◆ **TEXT SEGMENT**
We introduced the read-only syscall table because it has debugging and 
robustness advantages, with near zero cost. This change is not zero cost 
- it's ~1% of our null syscall latency. (which is ~100 nsecs, the cost 
of this check is ~1 nsec)

The other, more fundamental problem that nobody has mentioned so far is 
that the check returns -ENOSYS and thus makes rootkit attacks _more 
robust_ and hence more likely!

The far better solution would be to insert uncertainty into the picture: 
some sort of low-frequency watchdog [runs once a second or so] that 
tries to hide itself from the general kernel scope as much as possible, 
perhaps as ELF-PIC code at some randomized location, triggered by some 
frequently used and opaque kernel facility that an attacker can not 
afford to block or fully filter, and which would just check integrity 
periodically and with little cost.

When it finds a problem it immediately triggers a hard to block/filter 
vector of alert (which can be a silent alarm over the network or to the 
screen as well).

that method does not prevent rootkits in general (nothing can), but sure 
makes their life more risky in practice - and a guaranteed livelihood 
and risk reduction is what typical criminals are interested in 
primarily, not whether they can break into a particular house.

If we implement it then it should not be present in distro .config's, 
etc. - it should be as invisible as possible - perhaps only be part of 
the kernel image .init.data section in some unremarkably generic manner.

◆ **DATA**
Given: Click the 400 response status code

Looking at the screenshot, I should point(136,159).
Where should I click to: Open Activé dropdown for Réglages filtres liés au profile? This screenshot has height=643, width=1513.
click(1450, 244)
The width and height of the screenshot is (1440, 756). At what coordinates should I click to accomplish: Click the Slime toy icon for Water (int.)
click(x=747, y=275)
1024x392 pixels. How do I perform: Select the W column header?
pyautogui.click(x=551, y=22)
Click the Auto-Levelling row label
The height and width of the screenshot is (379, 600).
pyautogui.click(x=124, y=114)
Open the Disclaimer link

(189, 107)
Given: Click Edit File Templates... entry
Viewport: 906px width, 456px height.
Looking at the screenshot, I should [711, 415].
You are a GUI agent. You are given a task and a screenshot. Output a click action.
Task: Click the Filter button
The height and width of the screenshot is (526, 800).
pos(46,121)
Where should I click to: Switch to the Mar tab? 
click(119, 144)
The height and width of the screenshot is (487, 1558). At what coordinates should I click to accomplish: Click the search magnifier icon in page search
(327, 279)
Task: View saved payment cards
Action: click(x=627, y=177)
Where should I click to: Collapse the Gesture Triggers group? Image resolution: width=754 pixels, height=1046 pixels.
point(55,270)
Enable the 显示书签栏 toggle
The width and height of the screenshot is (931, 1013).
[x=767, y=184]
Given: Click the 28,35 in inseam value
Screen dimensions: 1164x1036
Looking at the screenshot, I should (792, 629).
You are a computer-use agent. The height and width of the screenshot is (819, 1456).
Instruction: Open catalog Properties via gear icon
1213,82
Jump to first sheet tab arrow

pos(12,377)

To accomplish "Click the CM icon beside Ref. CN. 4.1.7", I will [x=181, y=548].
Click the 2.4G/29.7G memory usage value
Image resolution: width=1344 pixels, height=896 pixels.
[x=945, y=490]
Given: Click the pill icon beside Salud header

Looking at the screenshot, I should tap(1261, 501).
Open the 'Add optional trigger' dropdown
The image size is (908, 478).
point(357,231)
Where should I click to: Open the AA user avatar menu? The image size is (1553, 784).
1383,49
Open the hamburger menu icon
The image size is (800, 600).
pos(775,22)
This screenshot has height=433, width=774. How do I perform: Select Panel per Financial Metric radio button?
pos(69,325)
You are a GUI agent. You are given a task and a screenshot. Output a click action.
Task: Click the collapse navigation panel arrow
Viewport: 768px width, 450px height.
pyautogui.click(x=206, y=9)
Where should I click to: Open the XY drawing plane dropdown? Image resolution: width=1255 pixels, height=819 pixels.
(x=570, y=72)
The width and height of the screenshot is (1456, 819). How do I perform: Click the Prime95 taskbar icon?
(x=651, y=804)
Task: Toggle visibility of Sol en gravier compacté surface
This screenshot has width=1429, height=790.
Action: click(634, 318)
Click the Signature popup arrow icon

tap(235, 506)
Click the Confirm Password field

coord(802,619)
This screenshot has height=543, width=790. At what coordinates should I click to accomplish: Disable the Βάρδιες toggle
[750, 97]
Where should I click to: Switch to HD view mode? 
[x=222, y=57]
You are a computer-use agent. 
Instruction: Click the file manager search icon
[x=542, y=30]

◆ **WHAT TO WORK ON**
A – In the passage on syscall checks and rootkits, swap "criminals" for "attackers" and give the stretch from "When it finds" through "unremarkably generic manner." with that one change.
B – Reproduce the rows above exactly, from the row that contains "Where should I click to: Collapse" through the row that contains "Looking at the screenshot, I should (792, 629).".

◆ **REPLIES**
A –
When it finds a problem it immediately triggers a hard to block/filter 
vector of alert (which can be a silent alarm over the network or to the 
screen as well).

that method does not prevent rootkits in general (nothing can), but sure 
makes their life more risky in practice - and a guaranteed livelihood 
and risk reduction is what typical attackers are interested in 
primarily, not whether they can break into a particular house.

If we implement it then it should not be present in distro .config's, 
etc. - it should be as invisible as possible - perhaps only be part of 
the kernel image .init.data section in some unremarkably generic manner.

B –
Where should I click to: Collapse the Gesture Triggers group? Image resolution: width=754 pixels, height=1046 pixels.
point(55,270)
Enable the 显示书签栏 toggle
The width and height of the screenshot is (931, 1013).
[x=767, y=184]
Given: Click the 28,35 in inseam value
Screen dimensions: 1164x1036
Looking at the screenshot, I should (792, 629).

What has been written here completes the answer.